*Problem description*.
Only the lines from the top of the material through the line containing "[twitter] (955, 1552)" should be restated, each one exactly.

----

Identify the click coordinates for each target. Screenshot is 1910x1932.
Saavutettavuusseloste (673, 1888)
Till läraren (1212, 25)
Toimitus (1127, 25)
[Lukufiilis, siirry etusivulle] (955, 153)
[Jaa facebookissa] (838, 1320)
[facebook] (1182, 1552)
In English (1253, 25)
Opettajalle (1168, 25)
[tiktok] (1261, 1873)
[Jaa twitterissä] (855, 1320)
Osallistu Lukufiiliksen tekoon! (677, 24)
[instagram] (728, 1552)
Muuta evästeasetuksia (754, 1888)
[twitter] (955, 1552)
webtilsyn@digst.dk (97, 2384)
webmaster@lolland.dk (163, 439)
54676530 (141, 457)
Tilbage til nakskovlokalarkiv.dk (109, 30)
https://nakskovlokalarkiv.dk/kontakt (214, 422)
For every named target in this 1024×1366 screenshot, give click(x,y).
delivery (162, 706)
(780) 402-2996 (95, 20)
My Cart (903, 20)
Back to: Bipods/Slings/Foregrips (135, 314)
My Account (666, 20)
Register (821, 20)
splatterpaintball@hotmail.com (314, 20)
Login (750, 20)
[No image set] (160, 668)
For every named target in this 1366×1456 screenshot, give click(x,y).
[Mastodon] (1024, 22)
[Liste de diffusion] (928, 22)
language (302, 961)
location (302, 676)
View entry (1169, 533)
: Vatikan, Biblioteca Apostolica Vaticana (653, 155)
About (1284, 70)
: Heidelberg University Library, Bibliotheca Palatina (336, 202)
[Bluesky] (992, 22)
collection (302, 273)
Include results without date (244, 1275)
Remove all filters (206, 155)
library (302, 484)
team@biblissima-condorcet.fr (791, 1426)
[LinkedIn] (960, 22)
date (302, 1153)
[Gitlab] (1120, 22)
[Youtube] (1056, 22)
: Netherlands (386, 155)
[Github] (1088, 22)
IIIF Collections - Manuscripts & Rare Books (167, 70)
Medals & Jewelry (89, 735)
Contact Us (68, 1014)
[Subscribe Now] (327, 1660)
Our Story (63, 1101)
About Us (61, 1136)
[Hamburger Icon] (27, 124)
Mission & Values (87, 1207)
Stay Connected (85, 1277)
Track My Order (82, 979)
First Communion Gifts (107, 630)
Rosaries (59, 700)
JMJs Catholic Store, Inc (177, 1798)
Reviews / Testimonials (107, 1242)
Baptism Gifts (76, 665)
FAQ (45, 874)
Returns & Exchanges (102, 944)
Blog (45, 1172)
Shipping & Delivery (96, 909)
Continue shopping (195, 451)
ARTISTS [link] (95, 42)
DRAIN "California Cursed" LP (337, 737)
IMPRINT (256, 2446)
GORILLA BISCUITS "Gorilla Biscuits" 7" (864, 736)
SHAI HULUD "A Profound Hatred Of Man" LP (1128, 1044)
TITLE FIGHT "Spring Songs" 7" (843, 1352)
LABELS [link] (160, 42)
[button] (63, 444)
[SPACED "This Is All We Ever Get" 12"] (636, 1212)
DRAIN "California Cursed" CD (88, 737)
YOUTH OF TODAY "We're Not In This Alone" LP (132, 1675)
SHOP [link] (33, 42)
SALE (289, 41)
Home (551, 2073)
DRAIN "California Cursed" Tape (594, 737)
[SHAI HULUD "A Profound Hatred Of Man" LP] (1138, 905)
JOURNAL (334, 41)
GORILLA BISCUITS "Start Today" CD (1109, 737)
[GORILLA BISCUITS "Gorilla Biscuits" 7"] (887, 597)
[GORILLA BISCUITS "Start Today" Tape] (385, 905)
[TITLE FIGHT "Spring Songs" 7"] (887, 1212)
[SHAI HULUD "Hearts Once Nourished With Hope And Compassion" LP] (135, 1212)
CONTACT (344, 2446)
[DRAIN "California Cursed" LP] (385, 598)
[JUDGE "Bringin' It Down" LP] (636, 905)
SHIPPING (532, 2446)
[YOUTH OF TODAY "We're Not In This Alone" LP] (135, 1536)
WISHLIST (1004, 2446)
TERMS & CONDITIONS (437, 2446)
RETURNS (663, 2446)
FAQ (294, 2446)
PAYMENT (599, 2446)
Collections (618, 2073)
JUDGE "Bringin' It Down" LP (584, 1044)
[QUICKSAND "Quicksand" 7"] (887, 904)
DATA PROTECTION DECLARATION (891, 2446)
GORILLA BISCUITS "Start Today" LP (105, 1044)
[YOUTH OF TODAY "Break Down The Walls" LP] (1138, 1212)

----

*Exercise output*.
Identify the click coordinates for each target. Screenshot is 1910x1932.
Saavutettavuusseloste (673, 1888)
Till läraren (1212, 25)
Toimitus (1127, 25)
[Lukufiilis, siirry etusivulle] (955, 153)
[Jaa facebookissa] (838, 1320)
[facebook] (1182, 1552)
In English (1253, 25)
Opettajalle (1168, 25)
[tiktok] (1261, 1873)
[Jaa twitterissä] (855, 1320)
Osallistu Lukufiiliksen tekoon! (677, 24)
[instagram] (728, 1552)
Muuta evästeasetuksia (754, 1888)
[twitter] (955, 1552)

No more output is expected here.